El repentino cambio de planes lo vivieron en persona María Cavido y Juan Quintas, padres del primer bebé del año en Vigo y que se vieron sorprendidos por el nacimiento de su primogénito en su casa de Porriño cuando realizaban los preparativos para la última cena del año.
Finalmente, la pasaron en el Hospital Xeral-Cíes, donde a las 00.45 de la madrugada recibieron un "maravilloso regalo de Reyes adelantado". Esa es la hora a la que vieron la carita a Óscar, un bebé muy sano y espabilado que pesó 3,100 kilogramos y que en sus apenas doce horas de vida "ha recibido tanta atención como las hijas de los Príncipes".
Con la expectación generada por su nacimiento bromeaban ayer sus abuelos en el hospital, donde acompañaban a los padres, María Cavido, de 30 años, y Juan Quintas, de 32, ambos naturales de Ourense y con domicilio actual en Porriño por motivos de trabajo.
Con una sonrisa perenne en sus rostros, la feliz pareja explicaba lo rápido que sucedió todo. "Llegamos a las diez de la noche, realizaron los preparativos, me bajaron a la sala de partos y con cuatro empujones ya estaba fuera", comentaba la madre mientras explicaba que "Óscar es un niño muy despierto y apenas ha llorado desde que llegó al mundo" al filo de las campanadas.
Por los cálculos del ginecólogo, María salía de cuentas el día 28 y desde que supo que estaba embarazada "había pensado en la posibilidad de que naciera el día de fin de año, aunque nunca te imaginas que va a ser el primero o de los primeros".

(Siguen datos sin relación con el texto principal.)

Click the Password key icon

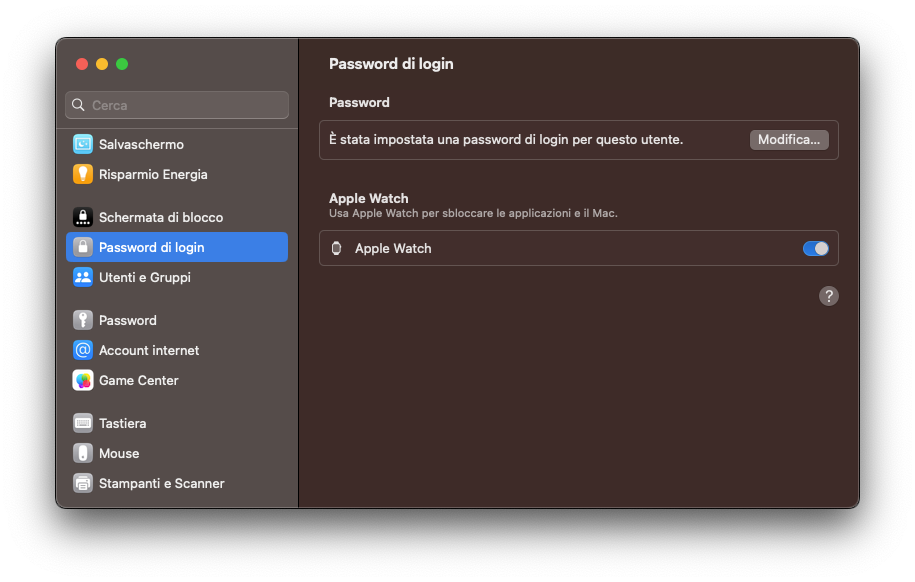tap(83, 320)
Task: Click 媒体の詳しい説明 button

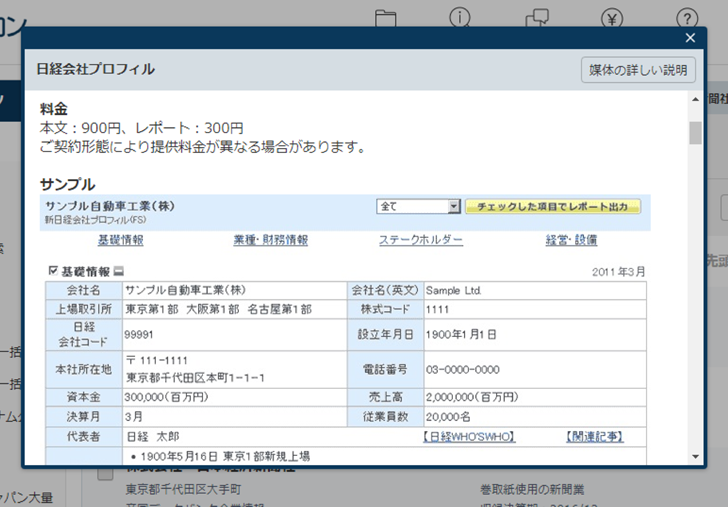Action: (638, 70)
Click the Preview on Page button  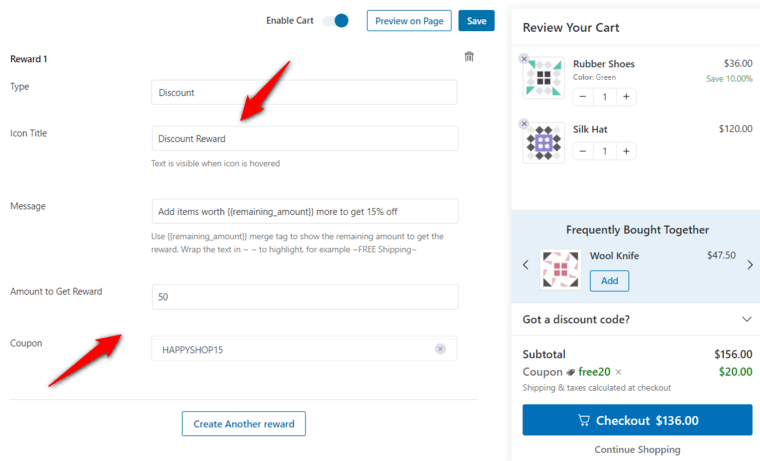pos(409,21)
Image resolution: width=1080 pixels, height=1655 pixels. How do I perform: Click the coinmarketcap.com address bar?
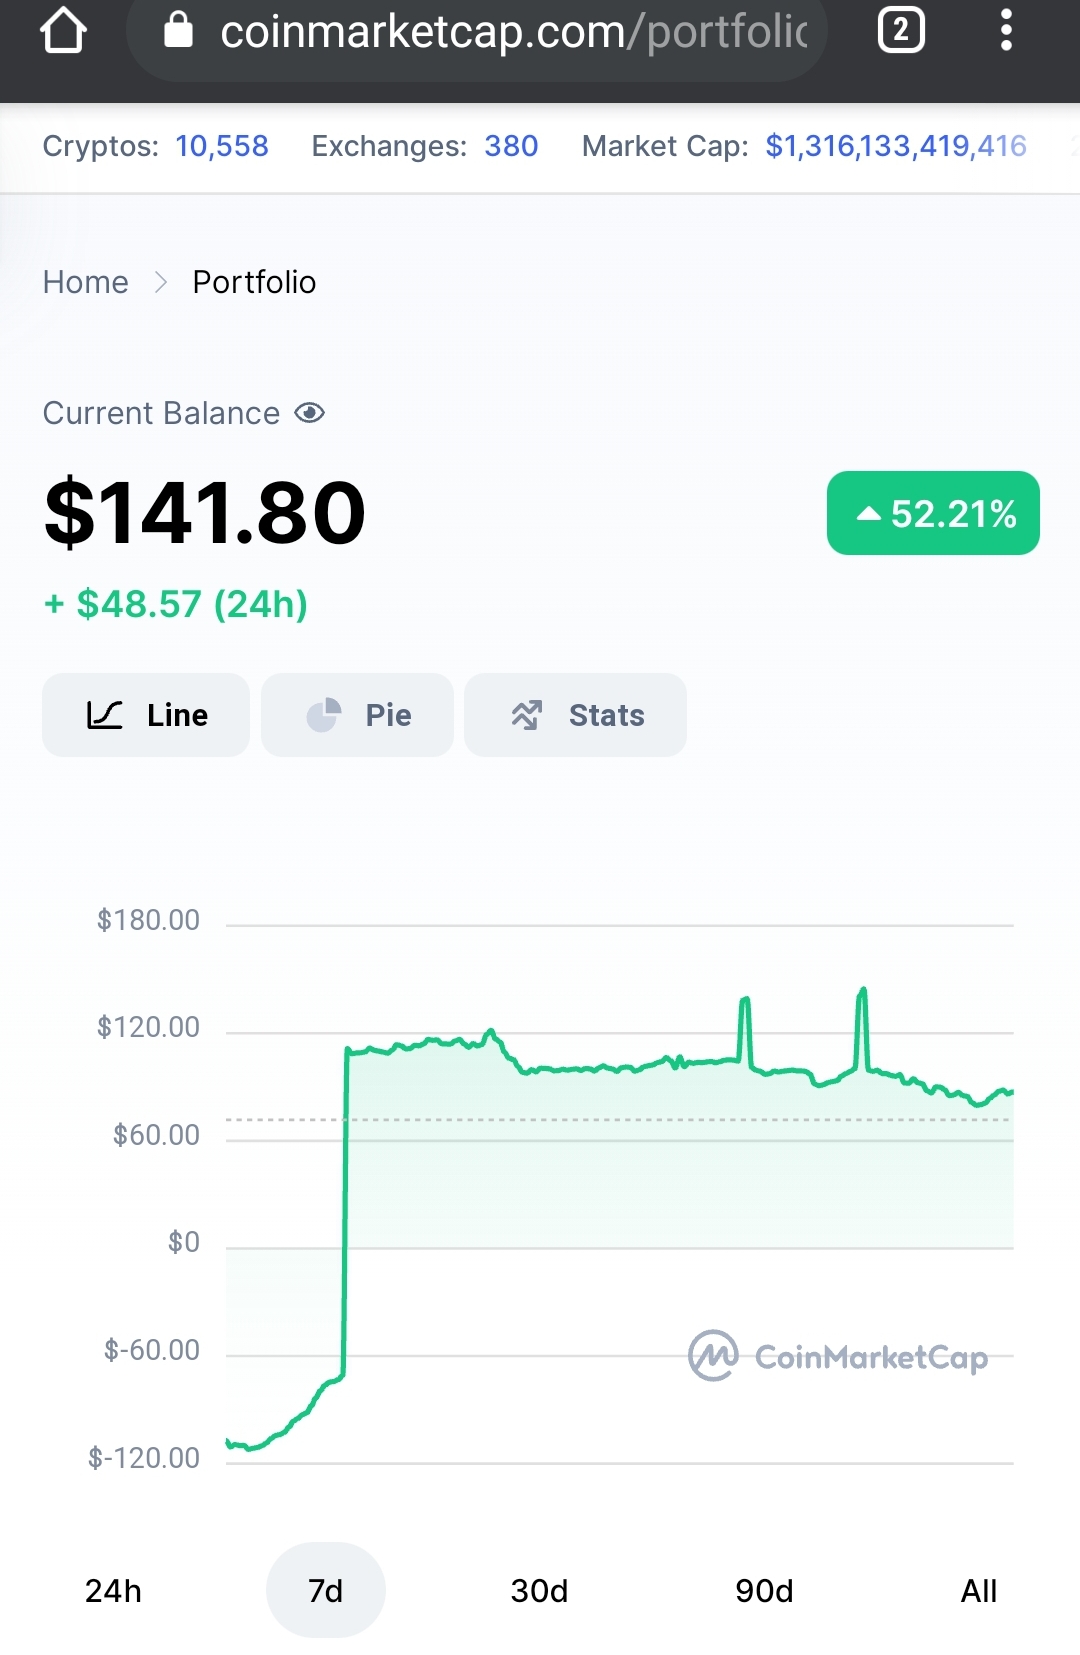477,32
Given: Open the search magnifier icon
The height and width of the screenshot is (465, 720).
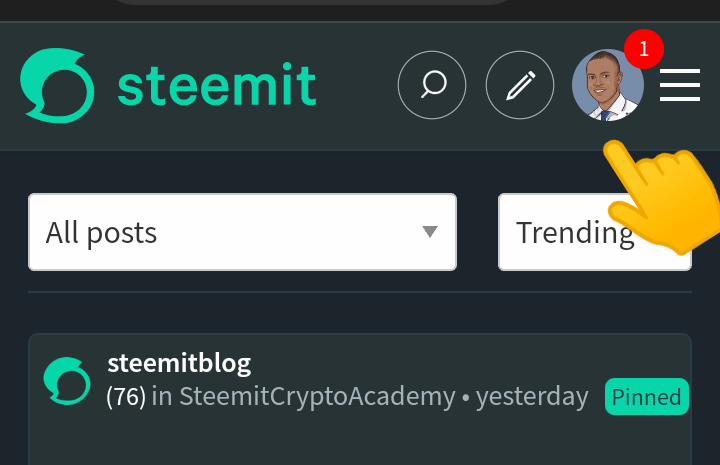Looking at the screenshot, I should coord(432,85).
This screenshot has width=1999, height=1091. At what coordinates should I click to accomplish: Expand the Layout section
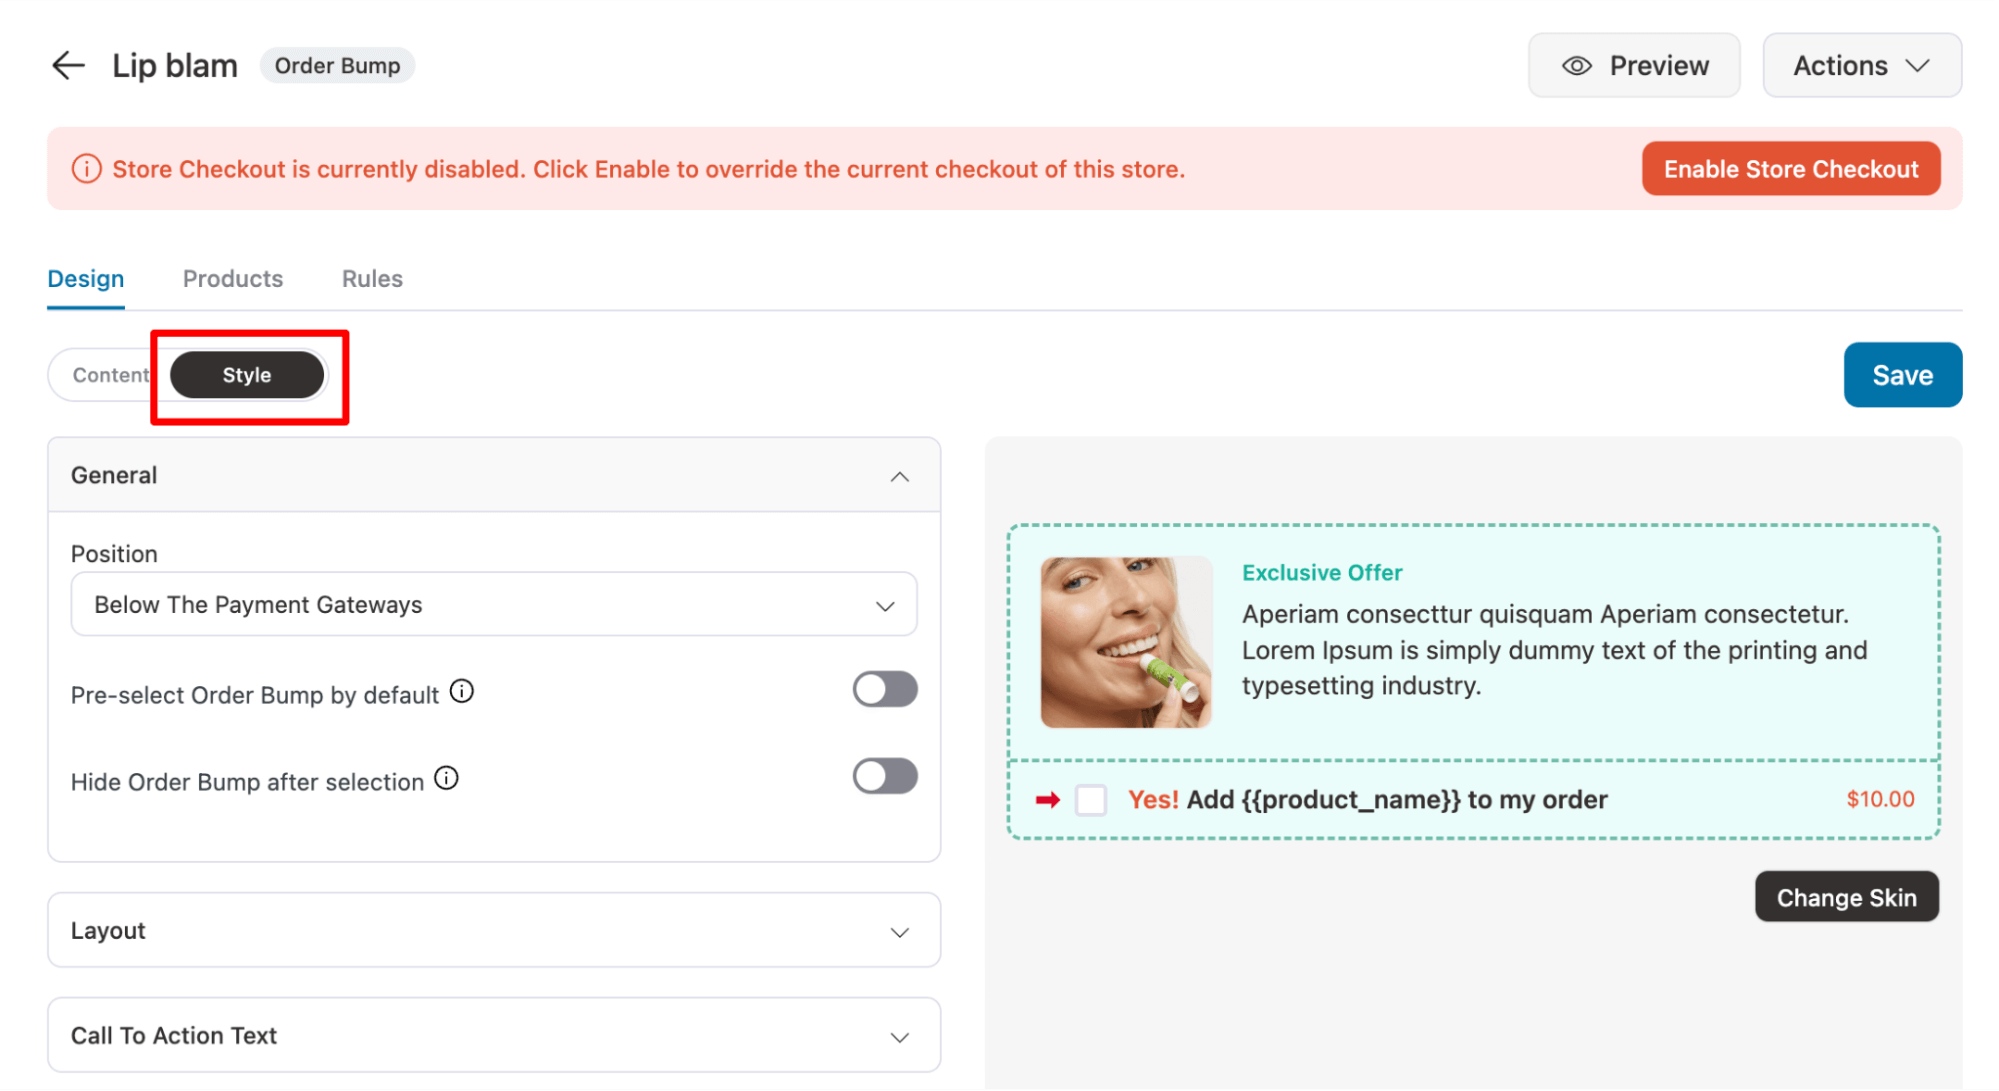(x=494, y=931)
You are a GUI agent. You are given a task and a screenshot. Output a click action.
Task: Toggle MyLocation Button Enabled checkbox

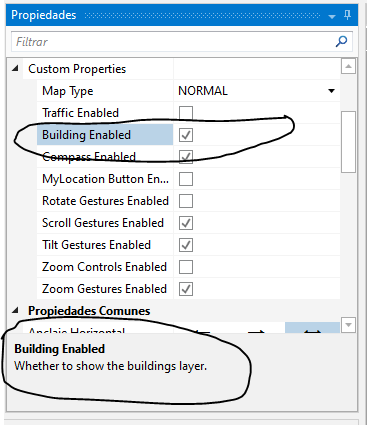point(186,179)
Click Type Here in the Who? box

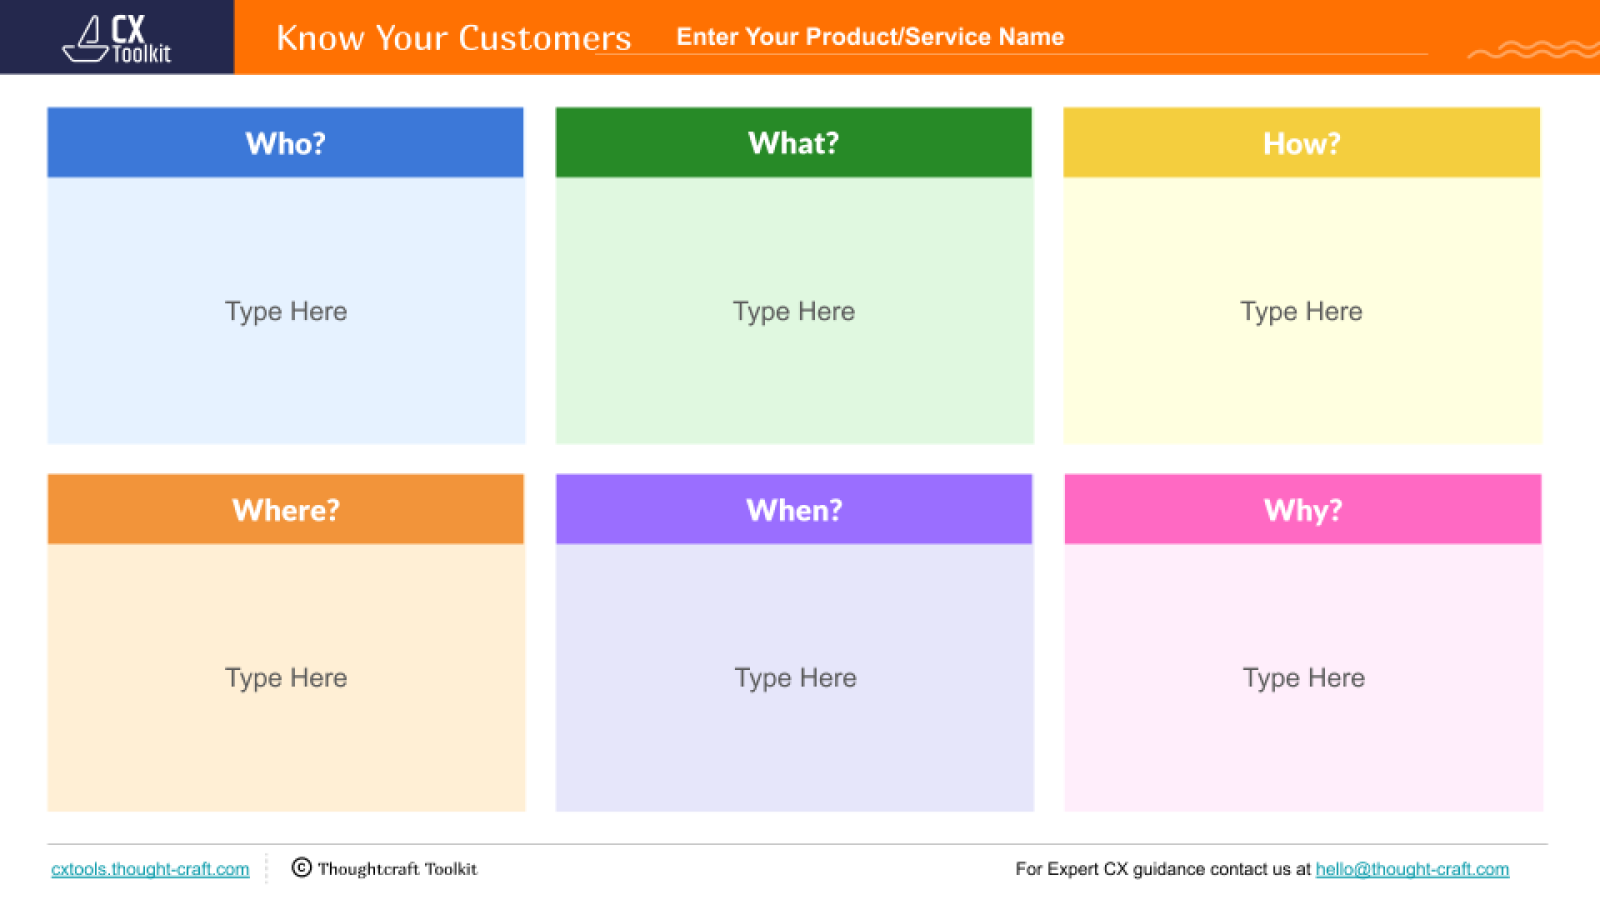pos(286,311)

En este caso, Óscar se ha convertido en el segundo gallego del año. Fruto de un parto rápido y sin complicaciones al que asistió el padre, su nacimiento ha llenado de alegría a toda la familia, al ser el primer nieto por parte materna y paterna y el único bisnieto en la familia de María.
Su alumbramiento fue tan rápido que no dio tiempo de poner la epidural a la madre, quien ahora se felicita por ello porque "no tuve grandes dolores y disfruté más del momento". El pequeño es "el mejor augurio que uno puede desear para empezar el año", comenta orgulloso su padre, quien ya ha empezado a familiarizarse "sin problema" con los pañales.
La mañana del día 31 la madre sufrió las primeras molestias y acudió a Urgencias, pero se trataba de una falsa alarma y la mandaron de nuevo a casa. A las pocas horas, "con toda la comida lista para meter al horno", María y Juan tuvieron que regresar de nuevo al Xeral Cíes y cambiaron, al igual que otras ocho parejas gallegas, las uvas y las campanadas por la sala de partos.